Aye paint it or get a cylinder that fits in


----------



## SMW945 (18 Aug 2020)




----------



## SMW945 (18 Aug 2020)

foxfish said:


> The main issue I see is even if the small system did work it will only be short term as you are going to want to upgrade before long so best to work on a way around using a 2kg cylinder .
> [/QUOT





foxfish said:


> Hi Steve, you don’t mention your tank size?
> It is very difficult to predict how much gas you will use even if you know the tank size!
> The main issue I see is even if the small system did work it will only be short term as you are going to want to upgrade before long so best to work on a way around using a 2kg cylinder .


Sorry. The tank is 30 gallons. Due to a change around in the lounge at some stage it will morph into a different tank with the ability to have all the trimmings, but at the moment it’s not possible to have a decent sized cylinder. I might but just as well to leave it as it is for now and bide my time. The plants are healthy, fed often and the lighting adequate. It would be nice to get nice vibrant colours and get red plants that stay red.


----------



## SMW945 (18 Aug 2020)

dcurzon said:


> get a nice posh chrome fire extinguisher . it'll give her something to polish too


----------



## SMW945 (18 Aug 2020)

HypeBuce said:


> I have a spare system I can sell you? No full bottles but I've got the regulator, inline solenoid purchased off eBay, and the tropica diffuser.
> 
> 
> Sent from my iPhone using Tapatalk


Thanks for the offer. I do have some items I can source if I want to go down this route. But it’s appreciated 👍


----------



## Ghettofarmulous (18 Aug 2020)

SMW945 said:


> Sorry. The tank is 30 gallons. Due to a change around in the lounge at some stage it will morph into a different tank with the ability to have all the trimmings, but at the moment it’s not possible to have a decent sized cylinder. I might but just as well to leave it as it is for now and bide my time. The plants are healthy, fed often and the lighting adequate. It would be nice to get nice vibrant colours and get red plants that stay red.

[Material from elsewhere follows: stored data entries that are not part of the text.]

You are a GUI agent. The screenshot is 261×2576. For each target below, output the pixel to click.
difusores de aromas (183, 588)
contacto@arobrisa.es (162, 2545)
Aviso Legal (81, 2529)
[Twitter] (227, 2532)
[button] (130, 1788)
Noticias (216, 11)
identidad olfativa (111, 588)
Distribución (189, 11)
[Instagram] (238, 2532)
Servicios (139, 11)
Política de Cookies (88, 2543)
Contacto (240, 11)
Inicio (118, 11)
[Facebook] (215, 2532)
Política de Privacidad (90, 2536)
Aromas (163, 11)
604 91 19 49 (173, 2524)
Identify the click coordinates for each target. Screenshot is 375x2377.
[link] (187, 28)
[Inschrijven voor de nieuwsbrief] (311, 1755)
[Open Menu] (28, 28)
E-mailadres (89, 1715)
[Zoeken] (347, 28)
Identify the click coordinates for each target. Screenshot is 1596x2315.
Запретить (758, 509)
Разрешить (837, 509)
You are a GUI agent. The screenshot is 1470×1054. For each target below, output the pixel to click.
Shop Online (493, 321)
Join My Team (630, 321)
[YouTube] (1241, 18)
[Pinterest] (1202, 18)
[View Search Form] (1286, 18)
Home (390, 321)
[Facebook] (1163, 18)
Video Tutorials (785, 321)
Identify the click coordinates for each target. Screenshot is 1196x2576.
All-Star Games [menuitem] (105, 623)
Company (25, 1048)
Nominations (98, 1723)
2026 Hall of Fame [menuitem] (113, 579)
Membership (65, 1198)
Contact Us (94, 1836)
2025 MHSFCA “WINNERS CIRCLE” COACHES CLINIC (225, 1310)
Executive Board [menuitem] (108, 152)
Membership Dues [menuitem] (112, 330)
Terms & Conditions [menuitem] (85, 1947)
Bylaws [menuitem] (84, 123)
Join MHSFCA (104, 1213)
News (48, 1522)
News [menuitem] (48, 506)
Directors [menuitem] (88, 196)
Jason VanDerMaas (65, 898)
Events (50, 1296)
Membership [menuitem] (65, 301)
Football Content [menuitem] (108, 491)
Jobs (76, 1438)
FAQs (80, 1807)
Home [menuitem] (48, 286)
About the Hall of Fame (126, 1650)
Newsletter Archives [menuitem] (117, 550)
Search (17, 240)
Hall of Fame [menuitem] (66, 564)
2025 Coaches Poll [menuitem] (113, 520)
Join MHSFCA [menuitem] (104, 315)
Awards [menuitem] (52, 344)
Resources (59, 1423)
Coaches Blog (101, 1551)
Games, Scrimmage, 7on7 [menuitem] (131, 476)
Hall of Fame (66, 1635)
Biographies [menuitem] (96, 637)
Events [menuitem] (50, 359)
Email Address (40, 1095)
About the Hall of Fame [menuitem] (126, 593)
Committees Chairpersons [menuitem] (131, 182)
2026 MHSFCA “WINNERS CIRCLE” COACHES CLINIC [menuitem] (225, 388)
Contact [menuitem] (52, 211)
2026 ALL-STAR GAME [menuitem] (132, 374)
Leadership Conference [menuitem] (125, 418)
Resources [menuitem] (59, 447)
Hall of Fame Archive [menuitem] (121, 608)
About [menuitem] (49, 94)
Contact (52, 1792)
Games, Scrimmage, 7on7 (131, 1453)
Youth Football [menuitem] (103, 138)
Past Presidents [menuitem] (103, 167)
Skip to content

yeah dude leave it until you are ready. You have many years to perfect it. My tank sat empty for five months until I knew everything was in place


----------



## Luketendo (19 Aug 2020)

SMW945 said:


> View attachment 153195



Put it behind the cabinet?


----------



## Chrisjb330 (19 Aug 2020)

You could pipe it to another part of the room?

Or hack chop modify the inside of the stand its on.


----------



## Melll (19 Aug 2020)

@SMW945 

How about buying a nice small matching cabinet to stand next to that rather nice cabinet the tank is on and have the cylinder in there?


----------



## SMW945 (19 Aug 2020)

Melll said:


> @SMW945
> 
> How about buying a nice small matching cabinet to stand next to that rather nice cabinet the tank is on and have the cylinder in there?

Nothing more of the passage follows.